Abstract Despite remarkable progress in treating B cell malignancies, T cells expressing chimeric antigen receptors (CARs) remain largely ineffective in solid tumors. We demonstrated that unlike conventional T and CAR-T cells, Vα24-invariant natural killer T cells (NKTs) and CAR-NKTs effectively traffic to tumor sites in xenogeneic models

of neuroblastoma (NB), which led to initiation of a first-in-human phase 1 clinical trial evaluating autologous GD2- specific CAR-NKTs in children with NB. Interim results from this trial have shown that the treatment is well- tolerated and produces antitumor activity, underscoring the need for systematic investigation of NKTs as an

alternative cellular platform for CAR-redirected immunotherapy. We reported that repeated antigenic stimulation of NKTs and CAR-NKTs leads to their effector-like differentiation, exhaustion, and loss of antitumor activity. Our preliminary data demonstrate that Wnt signaling—specifically, activation of transcription factor LEF1—is required

and sufficient for maintenance of the CD62L+ central memory-like NKT subset and is associated with NKT metabolic and functional fitness. These findings provide rationale for examining the role and potential therapeutic targeting of LEF1 in CAR-NKTs for cancer immunotherapy. Pre-clinical in vivo studies of CAR-NKTs have been

limited to xenogeneic models, which do not allow for evaluation of the full spectrum of downstream innate and adaptive immune responses. To address this gap, we have developed protocols to generate and expand highly pure murine NKTs that express a murine CAR targeting the GD2 antigen expressed on human and murine NB

cells. We have also adapted a syngeneic NB model that faithfully recapitulates the clinical and pathological characteristics of high-risk NB in children. We hypothesize that 1) LEF1 transcriptional activity is required for and can be therapeutically enhanced to maintain CAR-NKT cell metabolic fitness, in vivo persistence, and

durable antitumor activity; and 2) CAR-NKT antitumor activity depends on direct targeting of tumor cells, control of tumor-associated macrophages, transactivation of NK cells and induction of tumor-specific T cells. These hypotheses will be tested in the following specific aims: 1) to examine and therapeutically explore the

mechanism responsible for maintenance of human central memory-like NKT and CAR-NKT cells, and 2) to explore the mechanism by which CAR-NKTs mediate antitumor activity in a syngeneic NB model.
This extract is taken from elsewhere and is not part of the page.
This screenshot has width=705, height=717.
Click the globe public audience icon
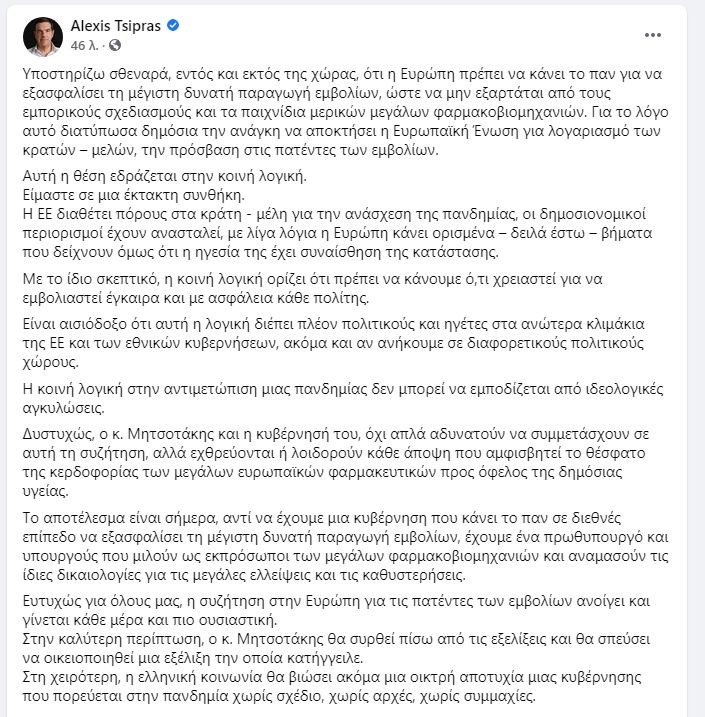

We will use genetic loss-of-function and gain-of-function approaches to study the role of LEF1 in CAR-NKT functional

differentiation, metabolism, and antitumor activity using in vitro experimental systems with human cells and in vivo xenogeneic NB models in mice. To study the mechanism by which CAR-NKTs mediate antitumor activity in the syngeneic setting, we will perform a side-by-side comparison of murine NKTs and T cells expressing a GD2-

specifc CAR. The proposed experiments will mechanistically dissect the contributions of the native NKT cell TCR, the tumor-specific CAR, and therapy-induced innate and adaptive immune responses. The results will inform development of next-generation CAR-NKT immunotherapy for NB and other types of cancer.